• INPUT RECORDS
'''

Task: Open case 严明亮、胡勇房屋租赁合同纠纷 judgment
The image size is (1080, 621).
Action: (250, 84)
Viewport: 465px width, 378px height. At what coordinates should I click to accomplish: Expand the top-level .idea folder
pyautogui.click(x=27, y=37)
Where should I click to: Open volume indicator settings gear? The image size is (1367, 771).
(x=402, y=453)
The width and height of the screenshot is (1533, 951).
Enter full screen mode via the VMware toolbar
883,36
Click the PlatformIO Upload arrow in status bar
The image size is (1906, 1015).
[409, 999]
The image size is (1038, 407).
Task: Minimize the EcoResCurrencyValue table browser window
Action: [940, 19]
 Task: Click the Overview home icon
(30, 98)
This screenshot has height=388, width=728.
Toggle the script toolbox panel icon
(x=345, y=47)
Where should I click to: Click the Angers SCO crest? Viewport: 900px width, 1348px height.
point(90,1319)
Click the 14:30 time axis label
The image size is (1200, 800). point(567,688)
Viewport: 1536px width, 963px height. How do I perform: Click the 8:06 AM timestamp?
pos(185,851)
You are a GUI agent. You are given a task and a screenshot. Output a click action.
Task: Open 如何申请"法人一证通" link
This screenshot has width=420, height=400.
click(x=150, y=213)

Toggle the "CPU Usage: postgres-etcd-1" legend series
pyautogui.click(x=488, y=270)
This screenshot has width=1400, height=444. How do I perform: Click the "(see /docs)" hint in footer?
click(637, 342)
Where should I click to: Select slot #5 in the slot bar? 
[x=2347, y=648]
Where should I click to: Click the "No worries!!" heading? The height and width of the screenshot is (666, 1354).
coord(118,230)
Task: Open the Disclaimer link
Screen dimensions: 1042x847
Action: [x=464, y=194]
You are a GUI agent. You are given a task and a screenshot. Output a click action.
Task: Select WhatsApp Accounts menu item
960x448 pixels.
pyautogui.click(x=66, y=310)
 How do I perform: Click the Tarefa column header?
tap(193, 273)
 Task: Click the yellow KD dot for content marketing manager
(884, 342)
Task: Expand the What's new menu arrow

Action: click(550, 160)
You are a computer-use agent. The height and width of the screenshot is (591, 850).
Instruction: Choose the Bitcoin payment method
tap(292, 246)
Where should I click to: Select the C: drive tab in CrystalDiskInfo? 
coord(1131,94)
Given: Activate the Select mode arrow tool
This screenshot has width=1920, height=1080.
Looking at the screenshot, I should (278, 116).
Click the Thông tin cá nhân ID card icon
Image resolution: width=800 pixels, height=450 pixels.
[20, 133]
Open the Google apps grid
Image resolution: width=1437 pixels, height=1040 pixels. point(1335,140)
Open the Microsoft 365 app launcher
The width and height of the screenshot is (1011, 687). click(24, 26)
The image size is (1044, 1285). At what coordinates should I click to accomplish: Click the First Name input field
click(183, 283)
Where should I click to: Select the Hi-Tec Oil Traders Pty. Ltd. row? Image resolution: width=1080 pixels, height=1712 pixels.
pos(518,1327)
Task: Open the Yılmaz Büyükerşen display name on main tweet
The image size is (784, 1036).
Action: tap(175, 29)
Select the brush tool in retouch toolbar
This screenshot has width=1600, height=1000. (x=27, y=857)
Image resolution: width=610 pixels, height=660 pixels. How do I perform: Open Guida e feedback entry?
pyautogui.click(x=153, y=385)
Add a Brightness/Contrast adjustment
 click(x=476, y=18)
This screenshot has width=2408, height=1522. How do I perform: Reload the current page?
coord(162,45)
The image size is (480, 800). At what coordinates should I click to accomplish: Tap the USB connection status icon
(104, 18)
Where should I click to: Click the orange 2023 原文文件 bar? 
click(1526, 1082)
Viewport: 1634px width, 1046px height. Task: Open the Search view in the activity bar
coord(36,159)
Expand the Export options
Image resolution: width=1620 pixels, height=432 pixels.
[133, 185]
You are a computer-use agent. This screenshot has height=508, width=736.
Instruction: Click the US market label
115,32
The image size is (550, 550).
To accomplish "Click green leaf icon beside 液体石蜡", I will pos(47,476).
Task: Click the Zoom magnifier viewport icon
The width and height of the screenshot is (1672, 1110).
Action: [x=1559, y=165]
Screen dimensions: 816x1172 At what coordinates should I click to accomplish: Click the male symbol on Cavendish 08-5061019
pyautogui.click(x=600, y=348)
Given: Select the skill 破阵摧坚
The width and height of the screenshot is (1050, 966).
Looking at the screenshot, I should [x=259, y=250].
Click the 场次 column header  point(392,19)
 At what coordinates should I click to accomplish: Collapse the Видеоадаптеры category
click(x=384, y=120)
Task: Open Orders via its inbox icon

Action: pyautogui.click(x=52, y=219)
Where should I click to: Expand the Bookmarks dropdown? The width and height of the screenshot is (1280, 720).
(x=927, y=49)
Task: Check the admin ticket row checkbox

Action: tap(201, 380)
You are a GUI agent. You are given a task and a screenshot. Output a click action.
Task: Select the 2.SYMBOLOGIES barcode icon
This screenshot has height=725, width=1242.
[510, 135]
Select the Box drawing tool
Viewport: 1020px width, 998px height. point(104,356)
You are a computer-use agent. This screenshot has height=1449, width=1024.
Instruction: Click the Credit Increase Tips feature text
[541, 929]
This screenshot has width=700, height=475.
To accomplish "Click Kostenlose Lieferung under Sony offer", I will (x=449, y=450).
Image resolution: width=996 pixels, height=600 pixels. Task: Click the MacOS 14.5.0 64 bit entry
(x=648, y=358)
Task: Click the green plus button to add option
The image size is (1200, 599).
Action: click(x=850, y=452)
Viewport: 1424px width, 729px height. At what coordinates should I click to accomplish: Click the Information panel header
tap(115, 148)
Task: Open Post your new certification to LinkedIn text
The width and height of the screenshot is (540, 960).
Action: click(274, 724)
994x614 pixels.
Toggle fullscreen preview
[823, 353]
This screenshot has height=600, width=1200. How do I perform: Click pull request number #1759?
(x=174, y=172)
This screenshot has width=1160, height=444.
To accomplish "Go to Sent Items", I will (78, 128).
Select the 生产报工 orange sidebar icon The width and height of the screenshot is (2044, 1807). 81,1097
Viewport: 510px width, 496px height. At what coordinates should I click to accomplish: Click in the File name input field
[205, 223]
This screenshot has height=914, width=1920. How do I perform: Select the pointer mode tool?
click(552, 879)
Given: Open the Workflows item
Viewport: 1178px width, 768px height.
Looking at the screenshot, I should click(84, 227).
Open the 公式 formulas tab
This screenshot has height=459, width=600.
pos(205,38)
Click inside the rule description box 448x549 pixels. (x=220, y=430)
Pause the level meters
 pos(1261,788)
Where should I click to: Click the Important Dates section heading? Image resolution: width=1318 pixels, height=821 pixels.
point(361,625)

'''

• TASK DESCRIPTION
Copy the rows word for word, from the start of the rows through the line containing "The image size is (1200, 800). point(567,688)".

• RESPONSE FOR THIS EXERCISE
Task: Open case 严明亮、胡勇房屋租赁合同纠纷 judgment
The image size is (1080, 621).
Action: (250, 84)
Viewport: 465px width, 378px height. At what coordinates should I click to accomplish: Expand the top-level .idea folder
pyautogui.click(x=27, y=37)
Where should I click to: Open volume indicator settings gear? The image size is (1367, 771).
(x=402, y=453)
The width and height of the screenshot is (1533, 951).
Enter full screen mode via the VMware toolbar
883,36
Click the PlatformIO Upload arrow in status bar
The image size is (1906, 1015).
[409, 999]
The image size is (1038, 407).
Task: Minimize the EcoResCurrencyValue table browser window
Action: [940, 19]
 Task: Click the Overview home icon
(30, 98)
This screenshot has height=388, width=728.
Toggle the script toolbox panel icon
(x=345, y=47)
Where should I click to: Click the Angers SCO crest? Viewport: 900px width, 1348px height.
point(90,1319)
Click the 14:30 time axis label
The image size is (1200, 800). point(567,688)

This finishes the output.